TECHNICAL FIELDEmbodiments are generally related signal processing. Embodiments are also related to system and method for decoding signals. Embodiments are additionally related to system and method of reducing or eliminating training for adaptive filters and neural networks through look-up table.
BACKGROUND OF THE INVENTIONConventional communication systems send known information to “train” an adaptive filter or neural network. Training consists of sending known data from a transmitter, measuring the error between the known signal and decoded signal and then adjusting the coefficients of adaptive filter or neural network to reduce the error. In an adaptive filter, the coefficients are filter taps. In a neural network, the coefficients are weighs in the neural network. The amount of training dictates the accuracy of the filter or neural network. After the training, the filter or neural network is used to decode the information bits. Building an adaptive filter or neural network as a decoding technique is valuable, but often complex to implement.
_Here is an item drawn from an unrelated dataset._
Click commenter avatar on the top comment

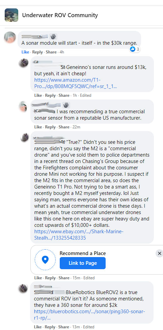[10, 37]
An adaptive fitter or neural network based receiver uses training to adapt coefficient weighting which adjusts the filter or neural network to determine the best way to decode the underlying symbols in a communication system. The training consists of known symbols sent from a transmitter. The receiver uses the known training symbols to adapt its coefficient weightings. After training, the adaptive filter or neural network will have the correct coefficient taps and will be able to decode the unknown data symbols that typically come right after training. Sending known training symbols means that, the communication network has less time to send the unknown data symbols, resulting in decreased data rate and throughput.
A need, therefore, exists for a way to reduce or eliminate training for adaptive filters or neural networks.
BRIEF SUMMARYThe following summary is provided to facilitate an understanding of some of the innovative features unique to the disclosed embodiment and is not intended to be a full description. A full appreciation of the various aspects of the embodiments disclosed herein can be gained by taking the entire specification, claims, drawings, and abstract as a whole.
It is, therefore, one aspect of the present invention to provide for signal processing.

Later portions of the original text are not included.